▸ **THE DATA**:
# # # # # # #
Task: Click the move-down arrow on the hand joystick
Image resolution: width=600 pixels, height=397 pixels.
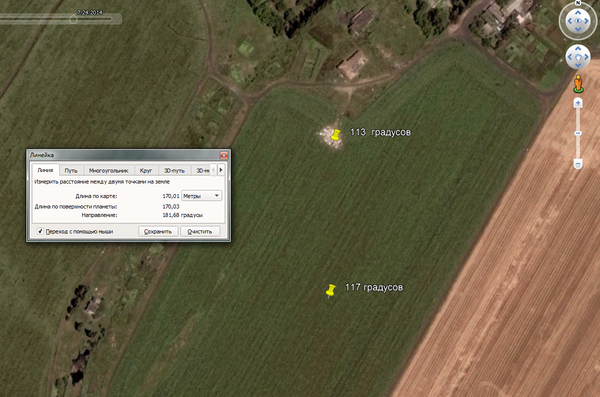Action: (578, 65)
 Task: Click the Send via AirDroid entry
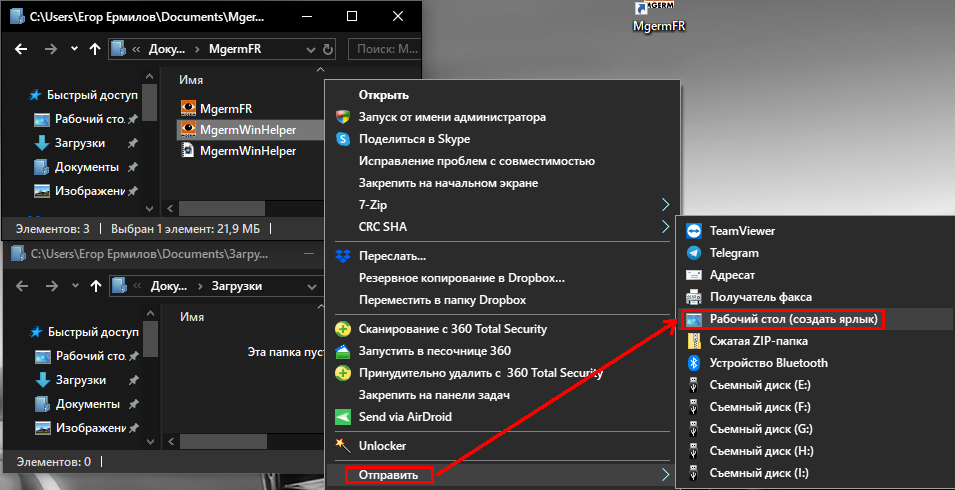tap(399, 417)
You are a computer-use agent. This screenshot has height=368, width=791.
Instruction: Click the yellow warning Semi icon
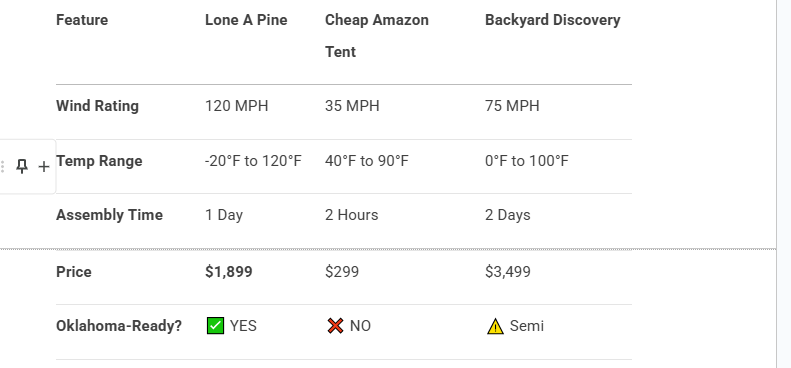point(495,327)
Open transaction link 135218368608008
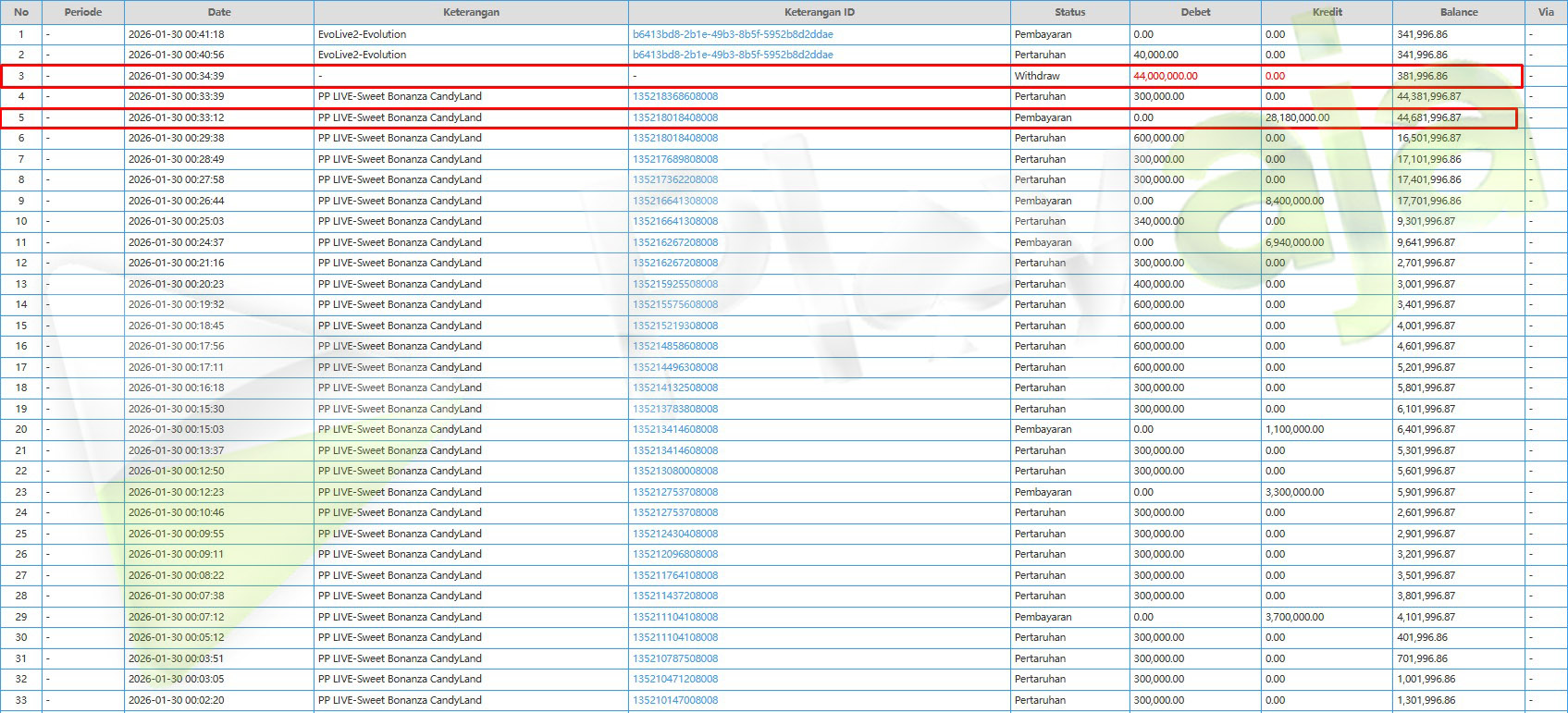The image size is (1568, 713). click(x=674, y=96)
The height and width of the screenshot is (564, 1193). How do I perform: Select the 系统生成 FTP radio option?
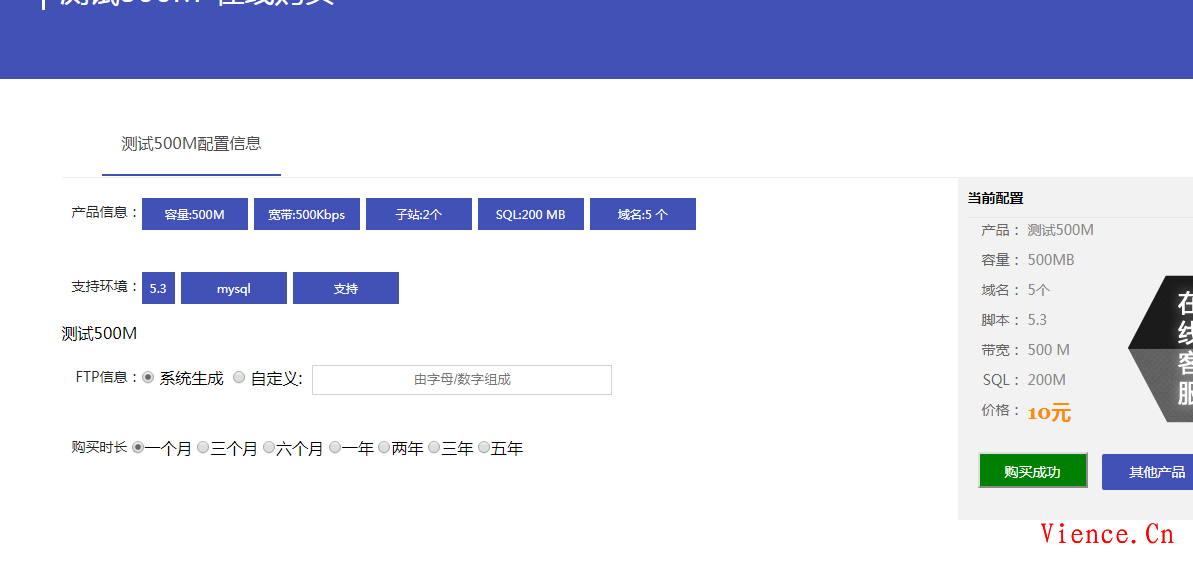(148, 378)
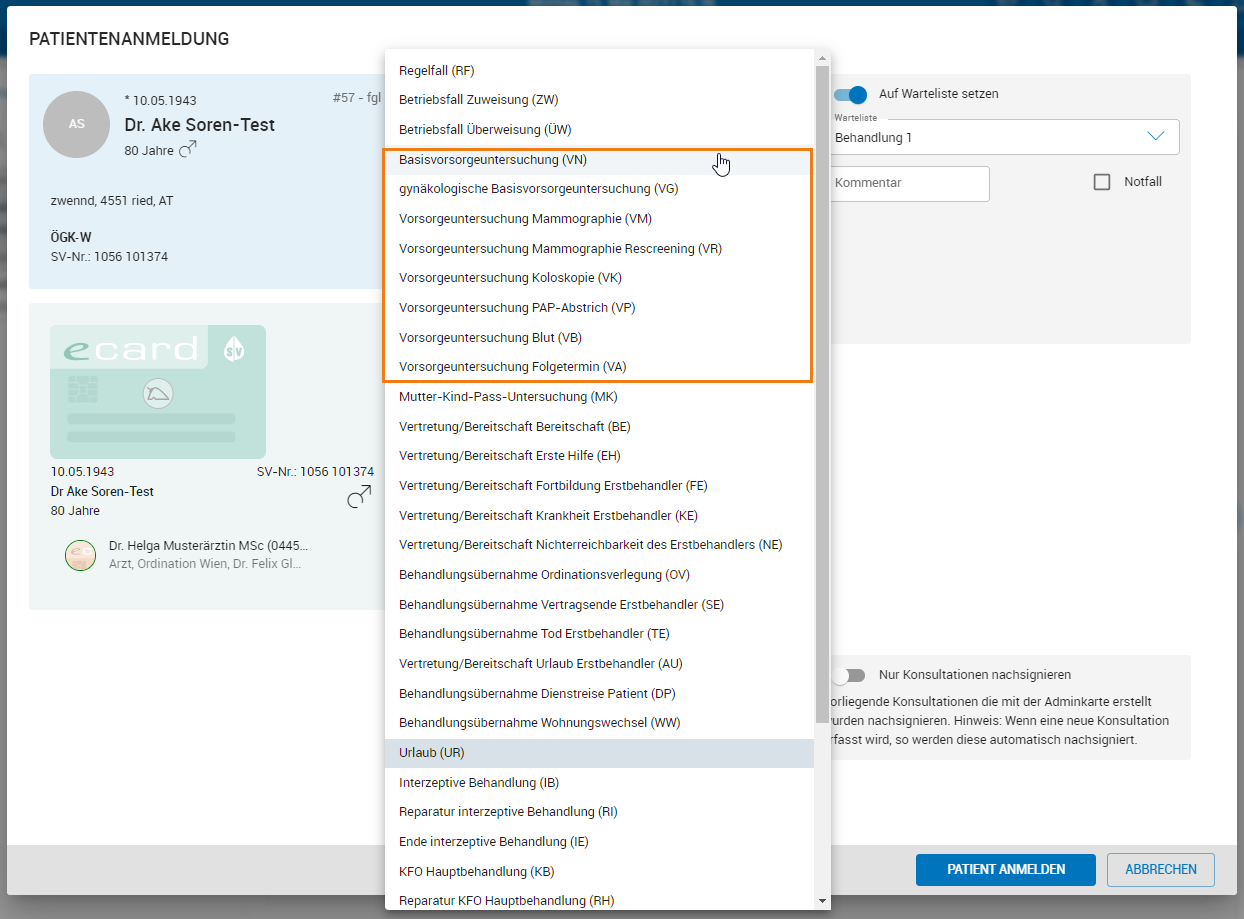Image resolution: width=1244 pixels, height=919 pixels.
Task: Select Regelfall (RF) entry
Action: click(x=436, y=71)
# # # # # # #
▸ **THE TASK**:
Repeat the full set of records exactly, and output no pictures.

▸ **OUTPUT BELOW**:
Task: Click the move-down arrow on the hand joystick
Image resolution: width=600 pixels, height=397 pixels.
Action: (578, 65)
 Task: Click the Send via AirDroid entry
tap(399, 417)
You are a computer-use agent. This screenshot has height=368, width=791.
Instruction: Click the yellow warning Semi icon
point(495,327)
Open transaction link 135218368608008
The image size is (1568, 713). click(x=674, y=96)
The height and width of the screenshot is (564, 1193). How do I perform: Select the 系统生成 FTP radio option?
(148, 378)
Image resolution: width=1244 pixels, height=919 pixels.
Task: Select Regelfall (RF) entry
Action: click(x=436, y=71)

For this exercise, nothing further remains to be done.